On top of this, as Ron Paul asserted not a long time ago, the embargo is also starting to affect the US from an economic point of view. An unlikely source, Forbes Magazine, only a few days ago suggested that the embargo should be dropped so that the US would have a chance of getting their hands on the possibly substantial oil reserves that have been found in Cuba's waters.

In spite of the overpowering evidence pointing to its failure, President Obama has resisted like as others before him, to lift the embargo once and for all. Over the years the embargo has become both a business and a political token in every US presidential campaign. Florida, we should not forget, is a State with the ability to deliver the presidency of the United States. However, not even Florida's pull should deter US politicians from changing the state of the game once and for all.

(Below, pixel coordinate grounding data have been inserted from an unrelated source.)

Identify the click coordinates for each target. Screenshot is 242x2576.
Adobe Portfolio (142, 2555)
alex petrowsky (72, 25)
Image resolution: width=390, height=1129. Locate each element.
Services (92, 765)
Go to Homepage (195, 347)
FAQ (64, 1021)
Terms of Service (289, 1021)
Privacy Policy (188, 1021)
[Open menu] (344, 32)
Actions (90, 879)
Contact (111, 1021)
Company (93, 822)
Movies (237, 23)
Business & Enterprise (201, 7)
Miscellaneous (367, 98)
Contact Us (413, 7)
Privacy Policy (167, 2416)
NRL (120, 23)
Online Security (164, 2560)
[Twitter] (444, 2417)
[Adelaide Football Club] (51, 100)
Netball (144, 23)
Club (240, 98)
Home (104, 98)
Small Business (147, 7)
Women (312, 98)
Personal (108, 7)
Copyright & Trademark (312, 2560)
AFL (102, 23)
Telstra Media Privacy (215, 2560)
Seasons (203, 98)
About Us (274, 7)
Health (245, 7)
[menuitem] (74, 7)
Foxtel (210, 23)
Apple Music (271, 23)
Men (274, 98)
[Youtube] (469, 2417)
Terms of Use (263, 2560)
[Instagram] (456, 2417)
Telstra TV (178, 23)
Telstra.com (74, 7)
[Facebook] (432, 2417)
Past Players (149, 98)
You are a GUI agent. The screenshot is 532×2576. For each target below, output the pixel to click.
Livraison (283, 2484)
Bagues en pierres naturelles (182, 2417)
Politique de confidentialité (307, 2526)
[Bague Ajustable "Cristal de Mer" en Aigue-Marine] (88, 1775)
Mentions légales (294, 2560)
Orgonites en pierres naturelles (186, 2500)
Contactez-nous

It is time now to end this aged and obsolete policy, and to do so unilaterally without expecting any returns from Castro's regime. Its ending on condition of good will gestures' from Havana has not worked, period. Fifty years of letdowns should indicate that something, even if we cannot pinpoint what, must be changed. When something doesn't work, it needs fixing.

Just think about the likely results of such a brave move. Think about the flocks of US visitors arriving in Havana, Varadero and Santiago de Cuba; think about the boost that Cuban economy and trade would receive with immediate effect; think about those same dissidents so much praised outside of the island finally having the chance of interacting on a daily basis with Cuban-Americans, US citizens, and eventually, inevitably, even with the international press.

If the United States, regardless of who wins the right to occupy the White House come November, want change they better do something about it, and they better do it now. While Cuba is every day more integrated into Continental organizations such as the ALBA and the CELAC, the United States are more and more isolated. Ending five decades of embargo would be a good start for an epoch of change and prosperity in Cuba, the two objectives that the embargo has failed to achieve.